I argued last year that when the Glass-Steagall wall between banking and non-bank financial institutions was torn down in 1999, the law should have extended U.S. regulatory authority beyond banking to all the other institutions.
My views were shaped by research I did at the FDIC. I developed a state credit-quality indicator, based on bank examiners' classification of loan quality at insured banks. The indicator deducted 20 percent of the loan value classified as substandard, 50 percent of loans classified as doubtful, and 100 percent of loans classified as loss. The results were included in an article I wrote with Professor George Benston published in the Journal of Money, Credit and Banking, "Bank Examiners' Evaluation of Credit".
Whatever use a state credit-quality indicator might have had as an early warning system (e.g., of mortgage-quality problems in Arizona, California, Florida and Nevada) disappeared when mortgage loans were wrapped up into securitized packages that were beyond easy classification by bank examiners and were camouflaged by AAA ratings by rating agencies and insurance companies.

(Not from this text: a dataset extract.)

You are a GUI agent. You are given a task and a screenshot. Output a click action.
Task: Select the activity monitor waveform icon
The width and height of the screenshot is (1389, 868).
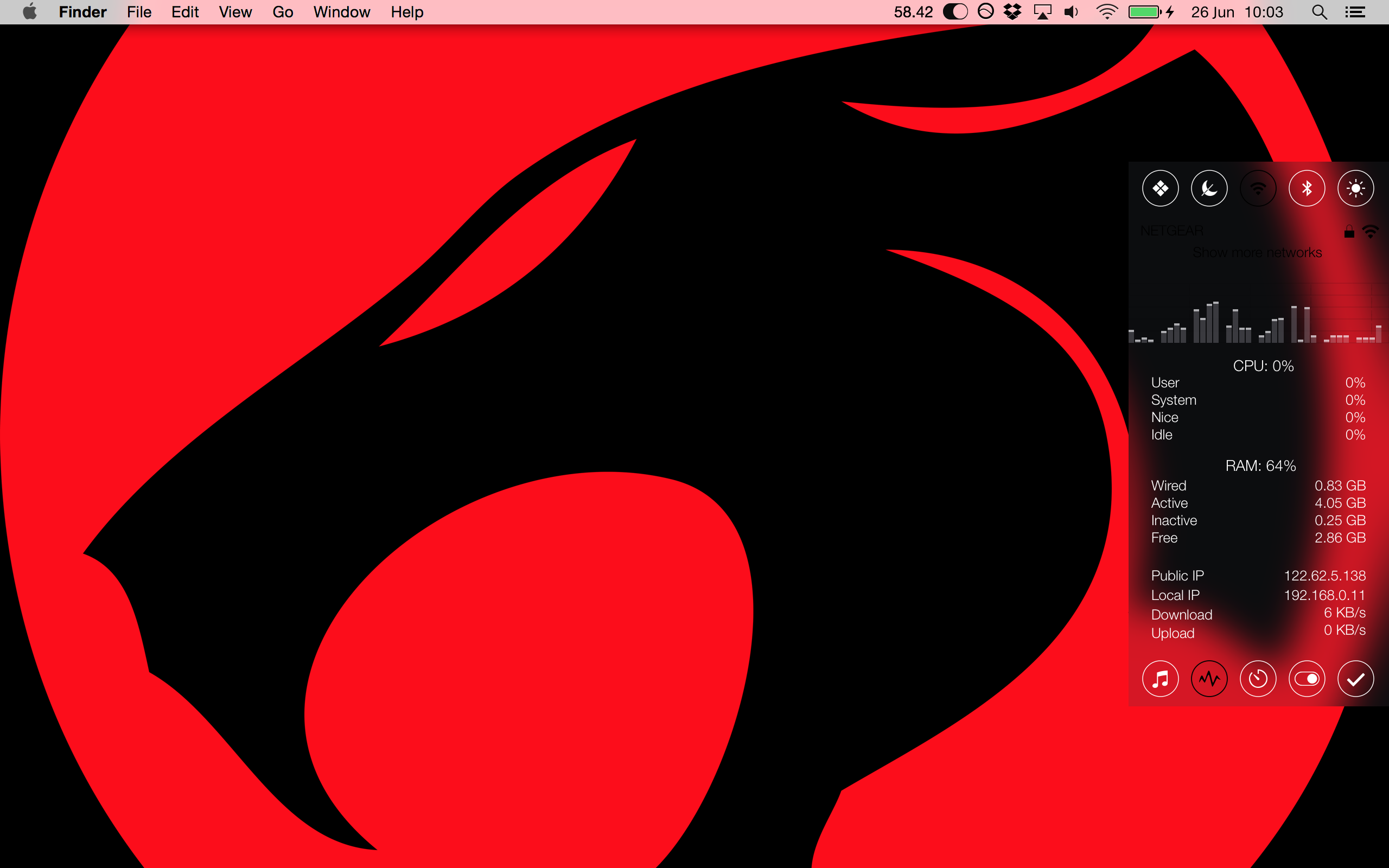pos(1209,679)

The Chairman of the UK Financial Service Authority (FSA), Lord Turner, on March 18 has highlighted for the G20 socially undesirable financial innovation as a key source of the global crisis. He recommends regulation of near-bank activities such as hedge funds and credit-rating agencies, with a Europe-wide financial body to set standards and supervise. The UK seems to have joined the hawkish German and French authorities.
While the United States has been considered a dove on financial regulatory issues, the Obama administration may surprise the G20. Stephen Labaton in the NY Times on Saturday says a plan is being prepared that would
regulate the shadow banking system, with heightened standards put in place after the economy began to rebound. A broad consensus has emerged that hedge funds must be registered and more closely monitored, probably by the Securities and Exchange Commission.
The U.S. plan will probably give the government greater authority over large troubled companies not now regulated by Washington. The Treasury secretary would have authority to seize a struggling institution after consulting with the president and upon the recommendation of two-thirds of the Federal Reserve board. The government now can seize only the banking unit that controls federally insured deposits of large troubled institutions.